紫の契約 ―リュシアンの視点から見たベアトリス―
静かな朝だった。
ギルドの酒場は、まだ本格的に人が集まり始める前の静寂に包まれている。私はいつもの席で赤ワインを転がしながら、ゆるやかに時間を殺していた。
そして、そのとき――ふわりと、ひとつの気配が扉をくぐった。
若い娘。だが、ただの甘ったれたお嬢様じゃない。
革の鞄を背負って、どこか焦げた紙の匂いを漂わせる魔術師の気配。眼差しに、妙な芯があった。
「おやおや、可愛らしいお嬢さんだこと。もしかして依頼かい?」
言葉は軽く投げた。だが、こちらの反応をうかがうようなその瞳に、私は何か――既視感のようなものを感じていた。
名を名乗られたとき、その既視感は確信に変わった。
ベアトリス・ローデリア。アーベルトの娘。
なるほど、そう来たかと、胸の奥が僅かに疼いた。
あいつの娘が、こんな年頃になるとは。
それだけの時間が過ぎたのだ。
──アーベルト・ローデリア。
誇り高くて、愚直で、面倒くさいほど真っ直ぐな奴。
私が、かつて本気で命を賭けた戦場に立った、数少ない“背中を預けられる男”だった。
ベアトリスは彼に似ていた。
言葉の端々に、幼い頃に刷り込まれた「正しさ」が染み付いている。
けれど同時に、それをただ振りかざすのではなく、他人に強要しないところがいい。
――救いたい人がいる、と。
そのために力を借りたい、と。
最初は笑い飛ばしたさ。
露店で手に入れた“願いが叶うペンダント”だなんて、冗談にしても古臭い。
それにそれ、私が昔売りつけた代物じゃないか。まさか持ち主がこうして現れるなんて思いもしなかった。
でも、彼女は本気だった。
ペンダントの意味じゃない。
“願いを託す”という、その覚悟のほうに。
だから付き合ってやることにした。
依頼として、ではない。

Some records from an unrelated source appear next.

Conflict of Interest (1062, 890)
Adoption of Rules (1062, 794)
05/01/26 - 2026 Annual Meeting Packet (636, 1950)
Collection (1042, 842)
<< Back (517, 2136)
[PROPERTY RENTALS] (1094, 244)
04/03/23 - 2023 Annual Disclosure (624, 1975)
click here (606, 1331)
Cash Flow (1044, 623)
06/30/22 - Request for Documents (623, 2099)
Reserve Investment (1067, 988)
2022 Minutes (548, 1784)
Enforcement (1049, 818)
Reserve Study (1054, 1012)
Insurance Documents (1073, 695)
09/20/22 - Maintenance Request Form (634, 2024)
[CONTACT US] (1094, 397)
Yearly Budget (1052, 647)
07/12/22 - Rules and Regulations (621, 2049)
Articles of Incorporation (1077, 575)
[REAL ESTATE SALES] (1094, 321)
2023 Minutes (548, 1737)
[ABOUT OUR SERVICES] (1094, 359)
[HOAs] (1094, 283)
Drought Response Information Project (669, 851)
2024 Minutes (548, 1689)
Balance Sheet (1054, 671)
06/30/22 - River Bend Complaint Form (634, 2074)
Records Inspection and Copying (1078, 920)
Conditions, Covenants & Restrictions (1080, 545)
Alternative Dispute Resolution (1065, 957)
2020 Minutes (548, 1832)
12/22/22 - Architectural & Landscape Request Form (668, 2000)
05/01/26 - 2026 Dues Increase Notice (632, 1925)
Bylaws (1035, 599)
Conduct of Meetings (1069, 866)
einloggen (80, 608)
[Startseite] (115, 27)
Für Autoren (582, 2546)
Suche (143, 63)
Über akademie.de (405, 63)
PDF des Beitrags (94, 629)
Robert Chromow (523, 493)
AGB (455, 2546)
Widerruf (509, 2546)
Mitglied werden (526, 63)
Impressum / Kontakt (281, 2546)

これは――私にとって、過去に向き合う旅でもある。アーベルトと、その娘に向き合うための。
準備の三日間、彼女の手際は悪くなかった。
知識もある。行動も早い。だが、脆さも見え隠れしていた。
瘴気の対策に護符を探し、魔物の対処にアイテムを揃えるその姿勢は立派だったけれど、どこか空回りしているところもあった。
まるで、「自分が動き続けていないと、何かが崩れてしまいそう」とでも言いたげな――そんな不安定さを、私は感じ取っていた。
夜営の準備を教えながら、私は何度か彼女を試した。
撤退ルートの確認、装備のチェック、感知魔物に備えた“沈黙の外套”の使い方。
一度教えれば、彼女はきっちり覚える。それは評価に値するけれど――
本当に大切なのは、“何が起きても、心が折れないこと”。
グラズヘイムはただの迷宮ではない。
あそこは“記憶を喰らう森”。
生半可な覚悟で踏み込めば、森に囚われ、戻って来れなくなる。
私はそれを知っていた。
仲間を失ったことがあるから。
でも、彼女は違う。
まだ何も知らない顔で、それでも目を逸らさず、こう言った。
「目が死んでたら、きっと誰も救えないもの」
そのとき、ほんの少しだけ、あの頃のアーベルトの横顔が、彼女の瞳に重なって見えた。
グラズヘイムの入口に立ったとき。
彼女は迷わなかった。
森の中から聞こえてくる呻き声や、死者の残した瘴気の匂いに一瞬たじろぎながらも、ベアトリスはまっすぐ前を見据えていた。
私はその背を見ていた。
あのときの私とは違う。
あの娘は、震えながらも歩を進める“勇気”を持っている。
ああ、アーベルト。
あんた、いい娘を育てたんだな。
私はこの旅で、たぶん何度も命を張るだろう。
だけど、悪くないと思ってる。
この娘の願いのためなら――“紫の契約”も、そう悪くない。
かつて、血と命と、裏切りと約束とで散っていったあの戦場に、もう一度立つ価値があると思えるのだから。
そして願わくば、この娘が最後まで“目を失わずに”いられるように。
私の剣が、そのためにあるのだと、今は信じてみてもいいと思えるのだ。
ベアトリス・ローデリア。
――お前、思った以上に面白いわ。
次はどんな顔を見せてくれる?
死者の森の奥で、お前が選ぶ答えを、私は見届けよう。
それが、かつての戦友への礼であり、私自身の“贖い”でもあるのだから。